## Provided entries
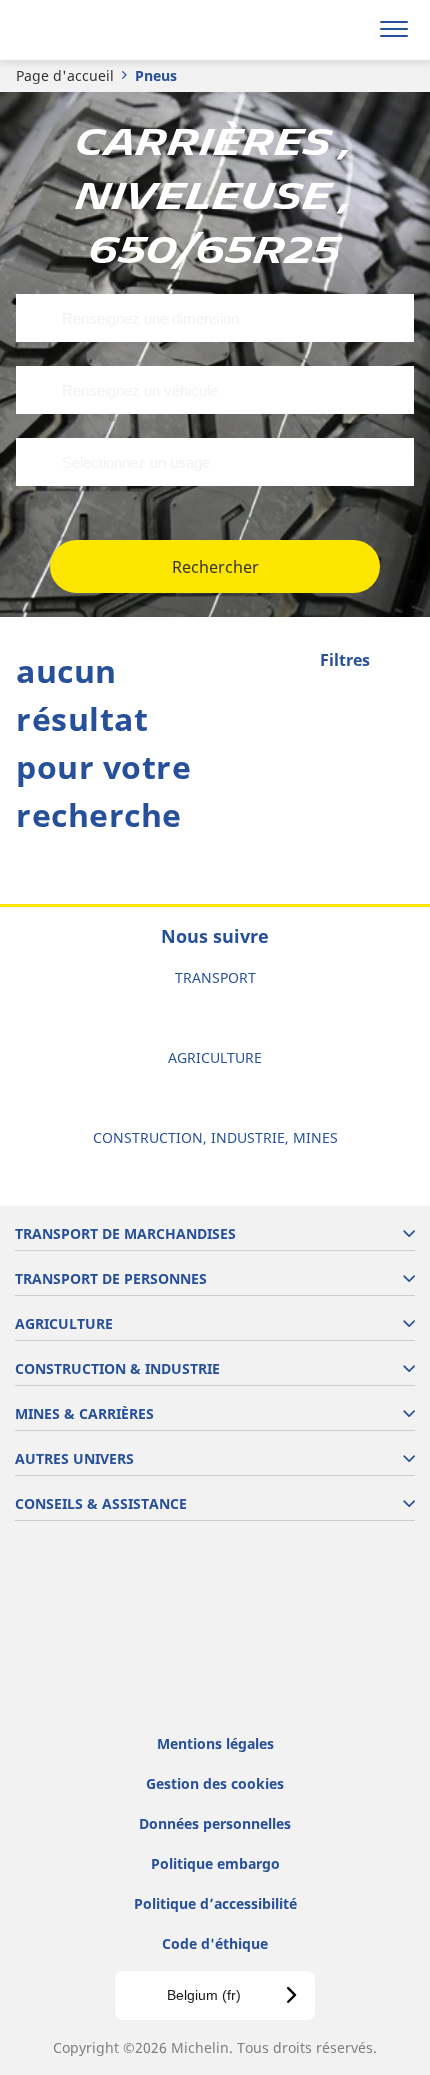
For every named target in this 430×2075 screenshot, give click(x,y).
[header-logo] (94, 30)
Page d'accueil (65, 75)
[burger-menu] (394, 30)
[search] (346, 30)
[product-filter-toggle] (399, 662)
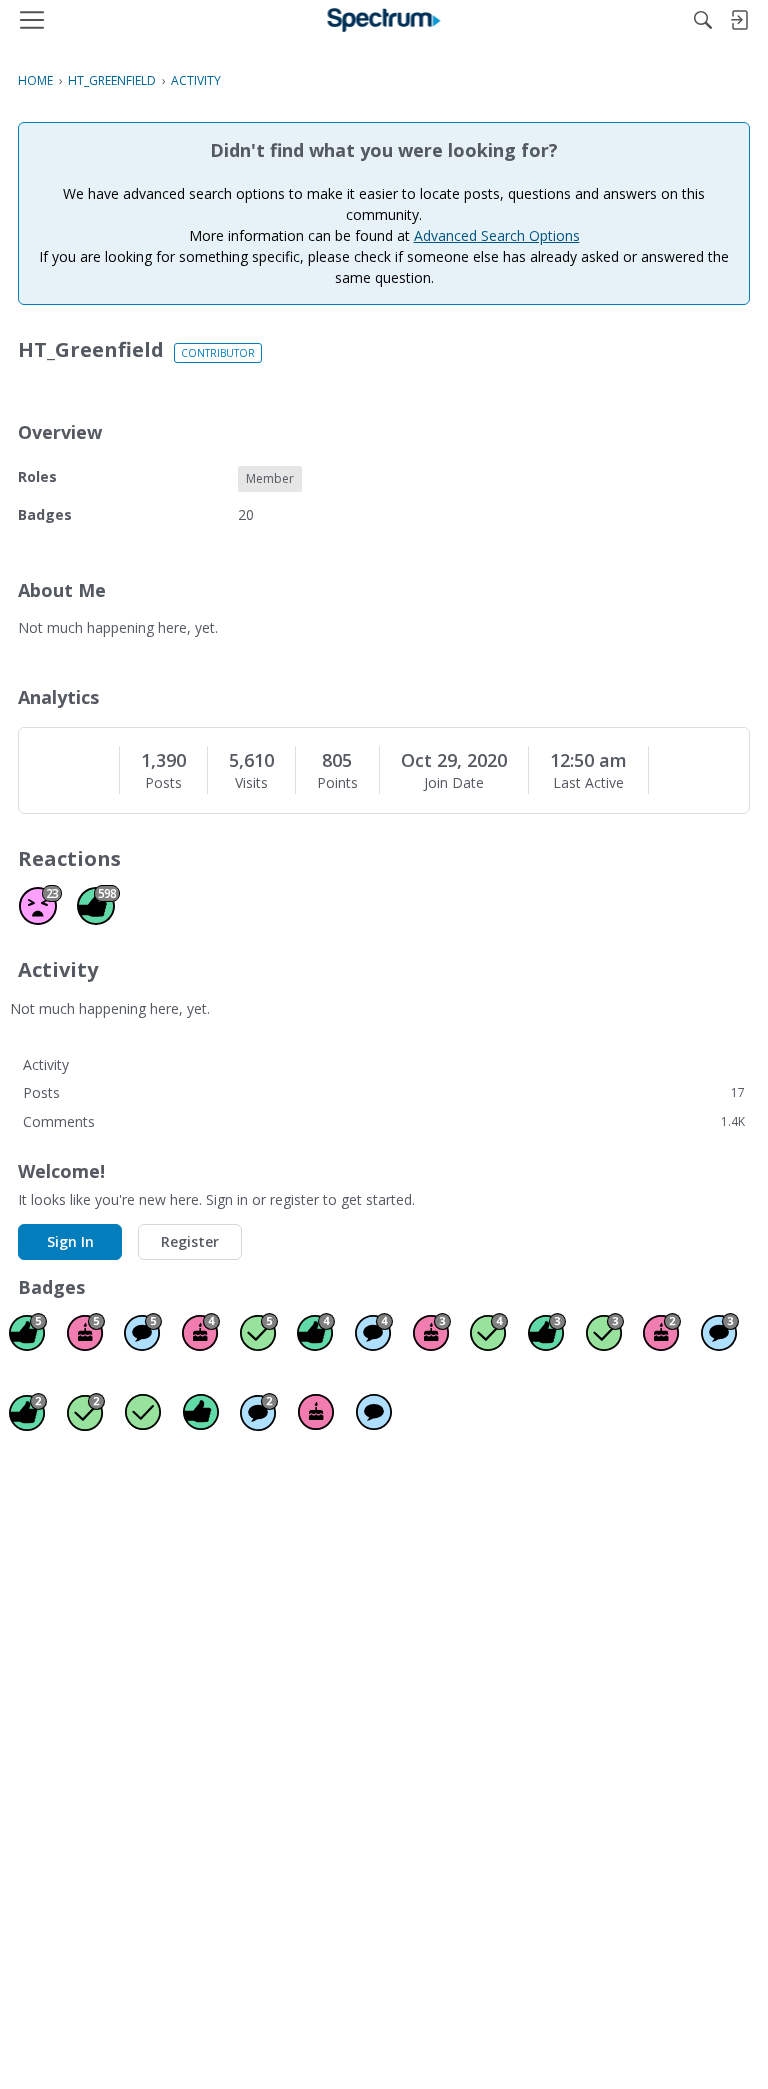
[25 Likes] (28, 1412)
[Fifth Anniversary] (86, 1332)
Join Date (454, 783)
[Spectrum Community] (384, 20)
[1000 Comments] (143, 1332)
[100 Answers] (259, 1332)
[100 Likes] (547, 1332)
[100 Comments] (720, 1332)
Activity (46, 1064)
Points (337, 783)
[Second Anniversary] (662, 1332)
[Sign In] (739, 20)
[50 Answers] (489, 1332)
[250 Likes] (316, 1332)
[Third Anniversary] (432, 1332)
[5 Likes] (201, 1412)
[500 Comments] (374, 1332)
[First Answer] (143, 1412)
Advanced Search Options (497, 235)
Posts (163, 783)
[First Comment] (374, 1412)
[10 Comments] (259, 1412)
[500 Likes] (28, 1332)
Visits (251, 783)
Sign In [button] (70, 1241)
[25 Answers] (605, 1332)
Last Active (588, 783)
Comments (384, 1121)
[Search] (703, 20)
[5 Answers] (86, 1412)
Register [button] (190, 1241)
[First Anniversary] (316, 1412)
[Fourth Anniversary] (201, 1332)
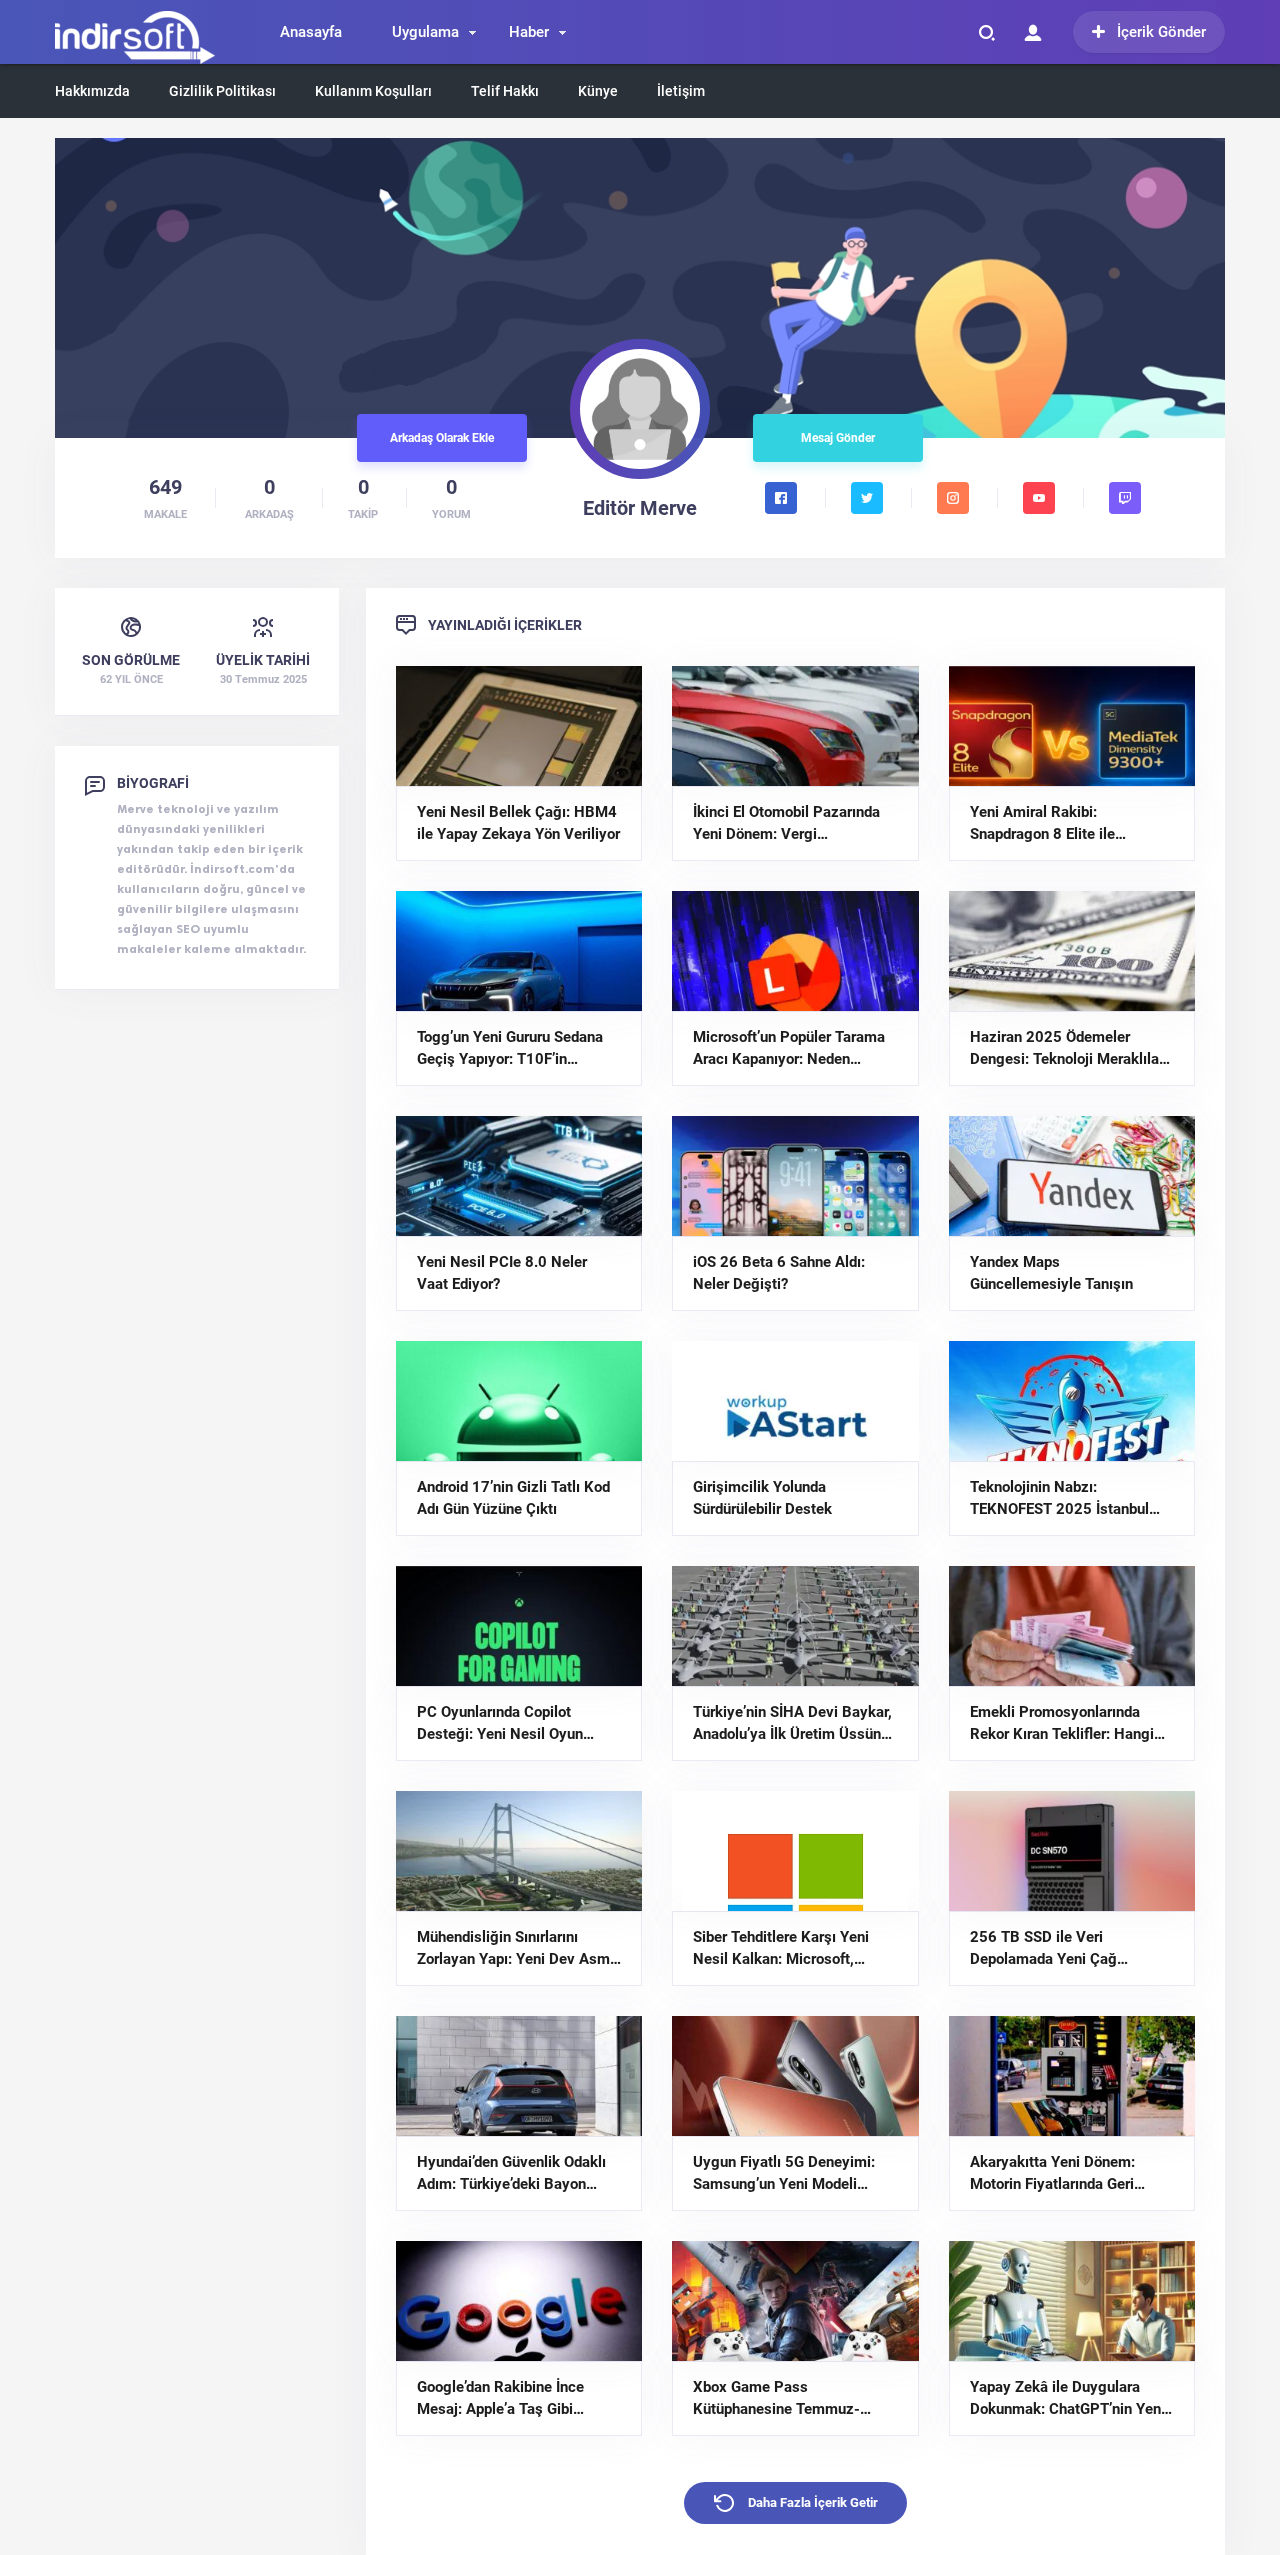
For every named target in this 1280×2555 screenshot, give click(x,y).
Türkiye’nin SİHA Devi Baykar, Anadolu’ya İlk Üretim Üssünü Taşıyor (792, 1724)
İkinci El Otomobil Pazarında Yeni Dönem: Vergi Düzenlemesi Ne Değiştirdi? (786, 824)
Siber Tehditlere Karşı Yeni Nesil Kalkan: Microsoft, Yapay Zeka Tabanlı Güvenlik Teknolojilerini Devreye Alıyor (790, 1949)
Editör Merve (640, 508)
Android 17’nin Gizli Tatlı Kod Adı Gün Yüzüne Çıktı (513, 1498)
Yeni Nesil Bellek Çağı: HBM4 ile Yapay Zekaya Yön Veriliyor (518, 823)
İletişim (681, 91)
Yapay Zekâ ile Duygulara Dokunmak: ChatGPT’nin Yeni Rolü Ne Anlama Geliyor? (1067, 2399)
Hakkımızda (92, 91)
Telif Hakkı (505, 91)
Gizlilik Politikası (222, 91)
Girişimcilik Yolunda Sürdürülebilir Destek (762, 1498)
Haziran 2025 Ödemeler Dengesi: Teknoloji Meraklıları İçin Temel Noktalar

## Exercise prompt
Your output should be the lines above from the one that contains "Posts (163, 783)" through the one that contains "İkinci El Otomobil", word for word, with pictures left out.

## Solution
Posts (163, 783)
[First Comment] (374, 1412)
[10 Comments] (259, 1412)
[500 Likes] (28, 1332)
Visits (251, 783)
Sign In [button] (70, 1241)
[25 Answers] (605, 1332)
Last Active (588, 783)
Comments (384, 1121)
[Search] (703, 20)
[5 Answers] (86, 1412)
Register [button] (190, 1241)
[First Anniversary] (316, 1412)
[Fourth Anniversary] (201, 1332)
For every named target in this 1280×2555 screenshot, give click(x,y).
Türkiye’nin SİHA Devi Baykar, Anadolu’ya İlk Üretim Üssünü Taşıyor (792, 1724)
İkinci El Otomobil Pazarında Yeni Dönem: Vergi Düzenlemesi Ne Değiştirdi? (786, 824)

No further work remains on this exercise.